# Storage
Storage
objects define where a Flow's definition is stored. Examples include
things like Local
storage (which uses the local filesystem) or S3
(which
stores flows remotely on AWS S3). Flows themselves are never stored directly in
Prefect's backend; only a reference to the storage location is persisted. This
helps keep your flow's code secure, as the Prefect servers never have direct
access.
To configure a Flow's storage, you can either specify the storage
as part of
the Flow
constructor, or set it as an attribute later before calling
flow.register
. For example, to configure a flow to use Local
storage:
from prefect import Flow
from prefect.storage import Local
# Set storage as part of the constructor
with Flow("example", storage=Local()) as flow:
...
# OR set storage as an attribute later
with Flow("example") as flow:
...
flow.storage = Local()
# Pickle vs Script Based Storage
Prefect Storage classes support two ways of storing a flow's definition:
# Pickle based storage
Pickle based flow storage uses the cloudpickle
library to "pickle"
(serialize) the Flow
object. At runtime the flow is unpickled and can then be
executed.
This means that the flow's definition is effectively "frozen" at registration time. Anything executed at the top-level of the script will only execute at flow registration time, not at flow execution time.
from prefect import Flow
# Top-level functionality (like this print statement) runs only at flow
# *registration* time, it will not run during each flow run. If you want
# something to run as part of a flow, you must write it as a task.
print("This print only runs at flow registration time")
with Flow("example") as flow:
pass
# Script based storage
Script based flow storage uses the Python script that created the flow as the
flow definition. Each time the flow is run, the script will be run to recreate
the Flow
object.
This has a few nice properties:
Script based flows allow you to make small edits to the source of your flow without re-registration. Changing the flow's structure (e.g. adding new tasks or edges) or the flow's metadata (e.g. updating the run config) will require re-registration, but editing the definitions for individual tasks is fine.
Pickle based flows are prone to breakage if the internals of Prefect or a dependent library changes (even if the public-facing API remains the same). Using a script based flow storage your flow is likely to work across a larger range of Prefect/Python/dependency versions.
The downside is you may have to do a bit more configuration to tell prefect where your script is located (since it can't always be automatically inferred).
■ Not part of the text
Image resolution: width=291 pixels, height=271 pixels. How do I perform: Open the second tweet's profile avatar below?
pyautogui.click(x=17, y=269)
Some storage classes (such as GitHub
, Bitbucket
, and GitLab
) only support
script-based flow storage. Other classes (including Local
, S3
, and GCS
)
support both — pickle is used by default, but you can opt in to script-based
storage by passing stored_as_script=True
. See the script based storage
idiom for more information.
# Choosing a Storage Class
Prefect's storage mechanism is flexible, supporting many different backends and deployment strategies. However, such flexibility can be daunting for both new and experienced users. Below we provide a few general recommendations for deciding what Storage mechanism is right for you.
If you're deploying flows locally using a local agent, you likely want to use the default Local storage class. It requires no external resources, and is quick to configure.
If you store your flows in a code repository, you may want to use the corresponding storage class (such as GitHub, Bitbucket, or GitLab). During a flow run, your flow source will be pulled from the repo (optionally from a specific commit/branch) before execution.
If you're making use of cloud storage within your flows, you may want to store your flow source in the same location. Storage classes like S3, GCS, and Azure make it possible to specify a single location for hosting both your flow source and results from that flow.
# Storage Types
Prefect has a number of different Storage
implementations. We'll briefly
cover each below. See the API documentation for more
information.
# Local
Local Storage is the default
Storage
option for all flows. Flows using local storage are stored as files
in the local filesystem. This means they can only be run by a local
agent running on the same machine.
from prefect import Flow
from prefect.storage import Local
flow = Flow("local-flow", storage=Local())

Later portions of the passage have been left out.